From: Lachlan Hunt <lachlan.hunt@lachy.id.au>
Date: Fri, 20 Jul 2007 23:06:14 +1000
Message-ID: <46A0B346.8020703@lachy.id.au>
To: Robert Burns <rob@robburns.com>
CC: Anne van Kesteren <annevk@opera.com>, HTML WG <public-html@w3.org>

Robert Burns wrote:
> On Jul 20, 2007, at 5:48 AM, Anne van Kesteren wrote:
>> On Fri, 20 Jul 2007 08:55:48 +0200, Robert Burns <rob@robburns.com> 
>> wrote:
>>> The <pre><code> example seems  like less than best practice. Why not 
>>> simply use <code style='white-space: pre;' >some code with 
>>> line-breaks</code> or even just <pre class='c-plusplus-code' >some 
>>> c++ code here</pre>. Either of those contain the same or more 
>>> semantics without adding another level to the hierarchy.
>>
>> The latter doesn't give you any semantics unless you define some 
>> microformat.
> 
> How does:
> 
> <pre><code> some c++ code here.</code></pre>
> 
> provide more semantics than
> 
> <pre class='c-plusplus-code' >some c++ code here</pre>
> 
> Are you really saying that if a microformat doesn't tell you what I 
> mean, you cannot discern anything from that source code.

> [Dataset content]
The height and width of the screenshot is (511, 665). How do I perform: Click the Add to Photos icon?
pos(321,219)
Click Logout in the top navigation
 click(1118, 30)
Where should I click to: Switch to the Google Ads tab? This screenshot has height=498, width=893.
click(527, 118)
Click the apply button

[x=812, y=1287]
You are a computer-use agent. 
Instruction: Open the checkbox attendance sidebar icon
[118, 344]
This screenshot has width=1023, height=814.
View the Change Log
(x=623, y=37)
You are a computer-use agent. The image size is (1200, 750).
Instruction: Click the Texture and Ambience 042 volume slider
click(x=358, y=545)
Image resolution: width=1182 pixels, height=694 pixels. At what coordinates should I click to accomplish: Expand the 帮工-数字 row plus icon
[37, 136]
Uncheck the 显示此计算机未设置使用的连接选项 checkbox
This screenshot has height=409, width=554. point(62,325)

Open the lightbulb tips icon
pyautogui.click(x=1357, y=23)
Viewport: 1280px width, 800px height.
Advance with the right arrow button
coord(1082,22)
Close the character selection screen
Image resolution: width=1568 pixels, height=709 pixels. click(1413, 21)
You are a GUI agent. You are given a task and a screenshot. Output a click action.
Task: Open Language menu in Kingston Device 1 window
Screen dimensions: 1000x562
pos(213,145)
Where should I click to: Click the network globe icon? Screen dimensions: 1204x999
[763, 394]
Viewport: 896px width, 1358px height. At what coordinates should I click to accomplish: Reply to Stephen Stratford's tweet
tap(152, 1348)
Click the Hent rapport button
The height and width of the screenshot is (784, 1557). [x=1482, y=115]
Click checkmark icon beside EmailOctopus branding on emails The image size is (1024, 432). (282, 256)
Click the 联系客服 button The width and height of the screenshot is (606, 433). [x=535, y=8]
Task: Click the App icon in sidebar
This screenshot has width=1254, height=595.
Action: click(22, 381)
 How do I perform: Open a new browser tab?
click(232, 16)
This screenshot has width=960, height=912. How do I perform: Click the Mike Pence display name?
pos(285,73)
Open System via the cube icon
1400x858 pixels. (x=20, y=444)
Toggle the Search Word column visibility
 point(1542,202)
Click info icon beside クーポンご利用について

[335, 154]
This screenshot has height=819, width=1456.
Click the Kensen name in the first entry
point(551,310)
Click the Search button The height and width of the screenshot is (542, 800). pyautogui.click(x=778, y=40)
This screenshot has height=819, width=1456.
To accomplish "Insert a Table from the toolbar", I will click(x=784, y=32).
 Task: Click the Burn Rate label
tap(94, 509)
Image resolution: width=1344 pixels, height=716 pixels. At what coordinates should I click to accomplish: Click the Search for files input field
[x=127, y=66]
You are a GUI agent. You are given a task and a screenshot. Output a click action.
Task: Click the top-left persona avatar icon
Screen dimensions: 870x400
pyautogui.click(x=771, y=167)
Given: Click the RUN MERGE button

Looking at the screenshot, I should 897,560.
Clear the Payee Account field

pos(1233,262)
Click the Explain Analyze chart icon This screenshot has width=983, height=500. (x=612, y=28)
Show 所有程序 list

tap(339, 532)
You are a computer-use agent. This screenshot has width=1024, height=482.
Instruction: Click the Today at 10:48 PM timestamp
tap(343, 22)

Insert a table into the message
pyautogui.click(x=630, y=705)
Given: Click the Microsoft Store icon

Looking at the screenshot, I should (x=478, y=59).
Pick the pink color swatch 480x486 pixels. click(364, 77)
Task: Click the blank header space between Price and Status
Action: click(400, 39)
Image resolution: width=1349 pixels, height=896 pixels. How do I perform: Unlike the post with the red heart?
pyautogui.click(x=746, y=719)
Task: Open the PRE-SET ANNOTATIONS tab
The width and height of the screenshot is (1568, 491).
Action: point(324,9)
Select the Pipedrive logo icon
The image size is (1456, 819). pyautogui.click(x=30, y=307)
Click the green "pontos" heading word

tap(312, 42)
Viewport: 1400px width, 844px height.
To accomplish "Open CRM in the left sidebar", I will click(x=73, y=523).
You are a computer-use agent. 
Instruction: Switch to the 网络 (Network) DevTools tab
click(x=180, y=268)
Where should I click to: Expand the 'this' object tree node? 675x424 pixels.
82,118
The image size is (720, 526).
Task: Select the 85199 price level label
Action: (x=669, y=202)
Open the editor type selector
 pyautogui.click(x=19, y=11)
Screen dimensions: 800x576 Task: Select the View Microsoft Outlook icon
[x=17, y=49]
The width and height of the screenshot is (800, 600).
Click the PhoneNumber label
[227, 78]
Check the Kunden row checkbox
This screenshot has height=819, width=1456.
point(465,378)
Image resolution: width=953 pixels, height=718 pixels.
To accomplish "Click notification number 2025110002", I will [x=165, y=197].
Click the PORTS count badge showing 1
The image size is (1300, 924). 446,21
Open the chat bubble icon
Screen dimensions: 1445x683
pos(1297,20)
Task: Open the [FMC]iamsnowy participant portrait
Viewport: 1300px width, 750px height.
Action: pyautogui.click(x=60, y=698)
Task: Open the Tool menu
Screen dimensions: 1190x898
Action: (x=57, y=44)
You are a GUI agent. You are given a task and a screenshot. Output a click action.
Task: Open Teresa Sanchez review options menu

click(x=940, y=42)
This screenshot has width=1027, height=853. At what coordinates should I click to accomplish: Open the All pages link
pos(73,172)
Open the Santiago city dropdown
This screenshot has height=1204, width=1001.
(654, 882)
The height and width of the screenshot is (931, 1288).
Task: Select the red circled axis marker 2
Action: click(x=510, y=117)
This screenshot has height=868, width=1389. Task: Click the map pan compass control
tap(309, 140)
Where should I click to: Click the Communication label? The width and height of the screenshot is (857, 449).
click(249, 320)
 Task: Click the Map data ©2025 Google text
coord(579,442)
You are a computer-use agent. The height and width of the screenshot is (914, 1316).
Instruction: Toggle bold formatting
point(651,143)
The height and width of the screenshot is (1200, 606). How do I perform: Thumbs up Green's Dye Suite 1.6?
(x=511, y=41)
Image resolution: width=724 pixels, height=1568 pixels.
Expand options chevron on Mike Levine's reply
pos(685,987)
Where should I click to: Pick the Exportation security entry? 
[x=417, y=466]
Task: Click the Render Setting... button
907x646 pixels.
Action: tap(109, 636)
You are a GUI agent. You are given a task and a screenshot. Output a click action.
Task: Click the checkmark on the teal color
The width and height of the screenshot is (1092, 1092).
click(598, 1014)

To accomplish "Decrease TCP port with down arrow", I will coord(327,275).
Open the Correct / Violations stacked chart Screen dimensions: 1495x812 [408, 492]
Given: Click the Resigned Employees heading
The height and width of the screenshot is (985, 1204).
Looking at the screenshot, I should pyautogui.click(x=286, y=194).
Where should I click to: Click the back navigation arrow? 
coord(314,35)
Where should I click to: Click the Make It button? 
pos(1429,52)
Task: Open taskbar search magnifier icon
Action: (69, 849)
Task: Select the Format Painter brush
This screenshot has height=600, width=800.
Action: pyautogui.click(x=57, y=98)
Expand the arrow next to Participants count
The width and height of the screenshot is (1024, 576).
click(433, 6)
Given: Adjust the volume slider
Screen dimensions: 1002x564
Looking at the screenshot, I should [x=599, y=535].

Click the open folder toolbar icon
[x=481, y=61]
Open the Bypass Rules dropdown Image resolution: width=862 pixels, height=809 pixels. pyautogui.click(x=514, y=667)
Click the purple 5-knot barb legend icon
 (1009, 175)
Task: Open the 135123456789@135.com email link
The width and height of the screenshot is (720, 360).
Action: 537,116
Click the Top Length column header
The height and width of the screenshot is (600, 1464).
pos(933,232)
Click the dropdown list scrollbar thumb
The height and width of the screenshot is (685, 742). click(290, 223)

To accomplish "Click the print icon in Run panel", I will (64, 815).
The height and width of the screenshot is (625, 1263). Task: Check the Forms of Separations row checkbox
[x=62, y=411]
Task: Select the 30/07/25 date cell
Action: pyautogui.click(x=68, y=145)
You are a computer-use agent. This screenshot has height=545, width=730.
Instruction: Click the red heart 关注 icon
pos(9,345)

> [Exercises]
A: In the mailing-list message about pre and code markup, what does Anne van Kesteren say the class-based pre example lacks unless a microformat is defined?
B: Write the next part of the mailing-list message about pre and code markup, continuing after its final sentence.
The lines are unrelated to the mailing-list message.

> [Responses for each task]
A: It doesn't give any semantics unless some microformat is defined.

B:
Semantics comes from the agreement between the creator and consumer of 
the content, not from someones personal interpretation of the class 
names in the source code.  The microformats community provides such 
agreements for a variety of class names.

The spec defines the meaning of both <pre> and <code>.  The first 
example is defined to mean a block of computer code, the second is just 
a generic block of preformatted text.  However, whether or not that 
distinction is actually useful, is certainly questionable.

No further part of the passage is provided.